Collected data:
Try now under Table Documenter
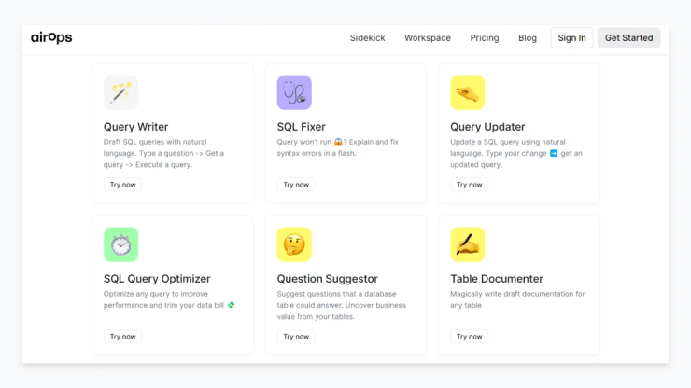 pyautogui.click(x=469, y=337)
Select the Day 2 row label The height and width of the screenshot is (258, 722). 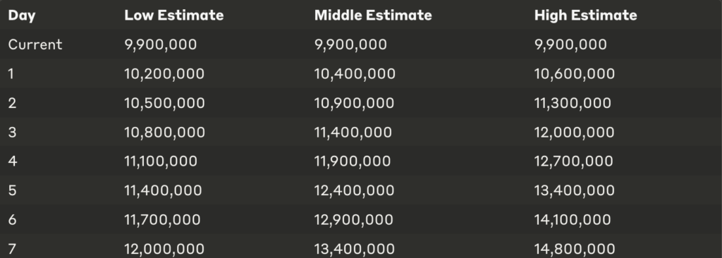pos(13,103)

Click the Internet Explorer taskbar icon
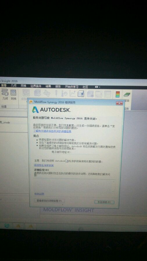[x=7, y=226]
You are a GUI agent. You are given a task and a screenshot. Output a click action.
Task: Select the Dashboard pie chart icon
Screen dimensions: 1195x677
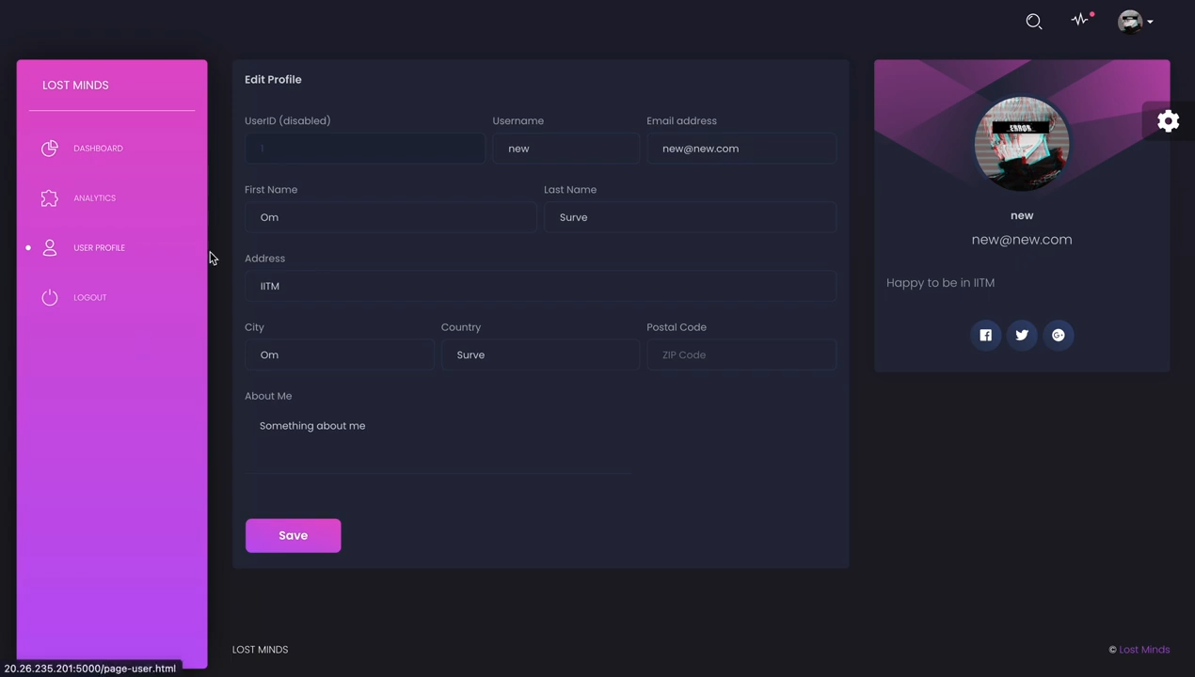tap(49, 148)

Problem to solve
The answer must be the lines above from the line that contains "You are a GUI" to the final line of the data, word for word, with no pictures.

Answer to the problem
You are a GUI agent. You are given a task and a screenshot. Output a click action.
Task: Select the Dashboard pie chart icon
Screen dimensions: 1195x677
tap(49, 148)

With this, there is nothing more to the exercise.